= The task =
Beginning at the line that includes "[Giỏ hàng] (206, 14)", print each remaining line of the data word for word. Output nothing else.

[Stored records]

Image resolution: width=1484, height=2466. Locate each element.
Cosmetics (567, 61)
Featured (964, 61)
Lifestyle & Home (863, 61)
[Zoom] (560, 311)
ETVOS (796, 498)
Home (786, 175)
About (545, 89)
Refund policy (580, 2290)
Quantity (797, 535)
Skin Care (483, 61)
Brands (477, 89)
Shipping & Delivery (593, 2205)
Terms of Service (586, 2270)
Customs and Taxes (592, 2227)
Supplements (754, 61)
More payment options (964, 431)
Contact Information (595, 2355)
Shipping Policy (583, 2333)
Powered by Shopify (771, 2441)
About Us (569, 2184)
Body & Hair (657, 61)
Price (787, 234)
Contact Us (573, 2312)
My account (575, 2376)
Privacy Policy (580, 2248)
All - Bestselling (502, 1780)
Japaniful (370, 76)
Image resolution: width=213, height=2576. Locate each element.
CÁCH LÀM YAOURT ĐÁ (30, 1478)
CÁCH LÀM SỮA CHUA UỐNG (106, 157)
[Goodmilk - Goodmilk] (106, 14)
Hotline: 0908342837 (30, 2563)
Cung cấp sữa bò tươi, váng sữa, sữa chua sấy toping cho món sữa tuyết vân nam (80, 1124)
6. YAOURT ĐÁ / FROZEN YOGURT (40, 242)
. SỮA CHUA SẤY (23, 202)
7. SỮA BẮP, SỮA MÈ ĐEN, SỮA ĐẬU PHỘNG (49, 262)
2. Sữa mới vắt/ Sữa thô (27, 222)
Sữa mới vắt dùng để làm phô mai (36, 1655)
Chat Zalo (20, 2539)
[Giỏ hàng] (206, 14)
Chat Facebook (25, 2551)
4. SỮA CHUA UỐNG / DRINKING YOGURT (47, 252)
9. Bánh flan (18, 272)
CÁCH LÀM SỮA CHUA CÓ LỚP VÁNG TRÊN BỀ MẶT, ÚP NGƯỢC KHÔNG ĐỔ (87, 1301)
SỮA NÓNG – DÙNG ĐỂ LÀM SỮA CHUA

= Answer section =
[Giỏ hàng] (206, 14)
Chat Facebook (25, 2551)
4. SỮA CHUA UỐNG / DRINKING YOGURT (47, 252)
9. Bánh flan (18, 272)
CÁCH LÀM SỮA CHUA CÓ LỚP VÁNG TRÊN BỀ MẶT, ÚP NGƯỢC KHÔNG ĐỔ (87, 1301)
SỮA NÓNG – DÙNG ĐỂ LÀM SỮA CHUA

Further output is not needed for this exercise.